I don't often post on here but the forum has been a great source of information over the last few years. Sorry if the post gets a bit long but it's hard to articulate what I mean.
My partner and I adopted 3 years ago. Our kids were very young approx 6 months and 18 months. We did a lot of reading on attachment etc and prepared out family pretty well. We funnelled fairly consistently and beat ourselves up when our boundaries slipped and granny's or granddad got too cuddly or random strangers were too engaging. Life was pretty mundane and low key for ages. We carried them a lot, lept into rescue mode when either of them had a tumble and tried to follow what we had learned at prep group etc.

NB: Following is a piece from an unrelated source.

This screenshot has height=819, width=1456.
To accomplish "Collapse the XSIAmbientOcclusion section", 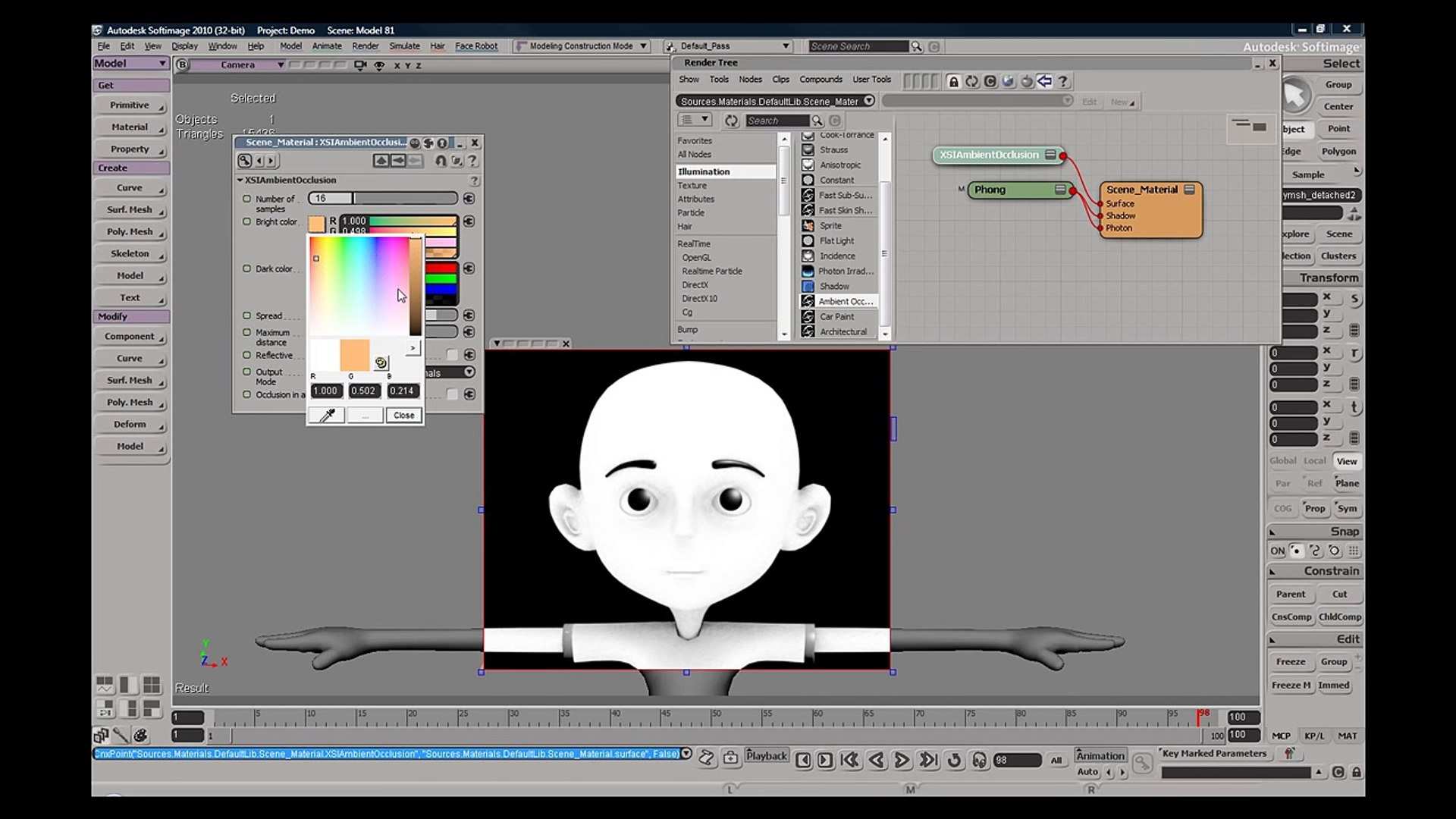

I'm in no way saying we were perfect, I'm too shouty 😳 and there were loads of things that I feel we could have done better.
We parent in a much more natural and relaxed way now as I'm pretty confident on their attachment but we still do basic stuff- respond to needs, bang on about adoption to Nursary etc and parent them based on the fact that they were adopted IYKWIM.
The reason for my post is that I sometimes encounter adopters who don't do this. Like recently someone, not a friend- just the friend of an aquaintence- said they used controlled crying and I've met others over the years that have, for example, gone to weddings in the early weeks, been on holiday, not funneled, used babysitters, left kids at holiday clubs early on etc.
When I hear this part of me worries about their kids but another part starts to doubt if all the effort was worth it and worse, I start to doubt that any of it was the right thing to do and worry that I've done it all wrong - a common theme as I'm sure you can appreciate!
I suppose it also taps into the fact that when you adopt you never know how your kids would have turned out if they could have stayed with birth family and you don't know how you would have parented a birth child if you hadn't spent years reading about attachment!!
Also I guess it is in relation to the fact that I hear the phrase "but they were sooo young, surely they won't remember anything" etc etc about 10x a day!
Oh, and a very close relative was adopted in the 50's and they often comment that they have no idea how they turned out so well adjusted without all this attachment parenting nonsense!
So I guess what I am interested to know is did anyone just parent in a less 'adoption focused' way and feel like their kids turned out well- whatever that means! I guess I mean happy, bonded, attached etc.
I'm in no way being judgey, I'm just interested to know as I suppose theories and experts information changes over time and it's good to hear real life experiences.